The stage design for this play is absolutely outstanding, with a stage that is turned into a run down and somewhat grubby main room of a country house, with scuffed wooden floor boards that look quite grubby and water damaged around the edges, dirt and grime piling up in the corners and climbing up the walls, fallen leaves and branches around the large window front to one side. A gorgeously designed stage with beautiful and practical furniture and a lot of space for the actors to work with.
Uncle Vanya takes place at the turn of the 20th century in rural Russia, on a crumbling country estate. Professor Serebryakov returns to the estate with his young and beautiful second wife Yelena. The estate is run by Vanya, the professor’s brother in law, Maria, Vanya’s mother, and Sonya, the professor’s daughter from his first wife. They all live a relatively plain and boring existance in the countryside, neither of them seeming particularly happy with their lives, only rarely visited by local country doctor Mikhail Astrov.
Sonya is in love with the doctor, but described as too plain and unattractive to be worth his time, while both Vanya and Astrov immediately fall in love with the beautiful Yelena, who quickly grows bored with her much older husband and life in the country. When the professor announces that he intends to sell the estate to use the money to afford a better, more glamorous life in the city for his young wife and himself, things spiral out of control as those living on the estate fear for their own future and livelihood.
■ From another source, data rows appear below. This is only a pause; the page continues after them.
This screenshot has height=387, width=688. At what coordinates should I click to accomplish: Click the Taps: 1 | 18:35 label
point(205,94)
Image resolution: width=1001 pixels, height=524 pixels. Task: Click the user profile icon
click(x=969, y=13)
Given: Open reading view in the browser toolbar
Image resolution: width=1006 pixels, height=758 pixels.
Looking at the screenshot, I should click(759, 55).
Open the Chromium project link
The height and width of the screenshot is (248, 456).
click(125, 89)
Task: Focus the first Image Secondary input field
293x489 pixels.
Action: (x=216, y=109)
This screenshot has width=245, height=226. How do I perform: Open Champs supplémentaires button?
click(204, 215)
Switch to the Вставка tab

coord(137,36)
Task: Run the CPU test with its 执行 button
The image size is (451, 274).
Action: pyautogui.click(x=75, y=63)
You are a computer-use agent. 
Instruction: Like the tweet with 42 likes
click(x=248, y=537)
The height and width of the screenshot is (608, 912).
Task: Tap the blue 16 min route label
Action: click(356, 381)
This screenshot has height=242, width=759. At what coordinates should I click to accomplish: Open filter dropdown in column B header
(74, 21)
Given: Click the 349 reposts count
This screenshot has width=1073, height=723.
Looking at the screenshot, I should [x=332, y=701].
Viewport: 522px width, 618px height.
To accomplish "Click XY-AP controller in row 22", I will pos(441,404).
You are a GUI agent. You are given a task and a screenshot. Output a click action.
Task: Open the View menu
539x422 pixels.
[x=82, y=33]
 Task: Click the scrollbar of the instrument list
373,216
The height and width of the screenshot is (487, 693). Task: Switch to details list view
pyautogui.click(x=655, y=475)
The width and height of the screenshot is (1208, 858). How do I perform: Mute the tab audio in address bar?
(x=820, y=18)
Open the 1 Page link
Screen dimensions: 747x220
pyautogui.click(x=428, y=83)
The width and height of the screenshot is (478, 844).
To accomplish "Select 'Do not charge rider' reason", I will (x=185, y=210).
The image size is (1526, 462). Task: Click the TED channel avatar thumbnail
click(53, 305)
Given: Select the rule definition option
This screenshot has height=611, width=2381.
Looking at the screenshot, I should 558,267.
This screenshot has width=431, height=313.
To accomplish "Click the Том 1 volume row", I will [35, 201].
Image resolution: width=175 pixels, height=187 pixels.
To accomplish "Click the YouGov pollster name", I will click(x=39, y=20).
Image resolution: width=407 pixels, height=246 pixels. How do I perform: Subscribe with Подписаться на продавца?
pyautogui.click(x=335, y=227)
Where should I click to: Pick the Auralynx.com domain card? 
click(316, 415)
The story itself is of course quite old and not necessarily applicable to modern life, but it also seems very dependent on stereotypes and charicatures, rather than nuanced characters with rich internal lives. Overall it didn’t seem very convincing nor engaging, with characters making very questionable choices and the ending being incredibly bleak.
While visually very well done and beautifully presented, the story just didn’t convince me. Most of the characters were too predictable and tropey in their behaviour and didn’t seem like real people dealing with real problems. Everything felt a bit contrived and definitely too lacklustre and bleak in the end.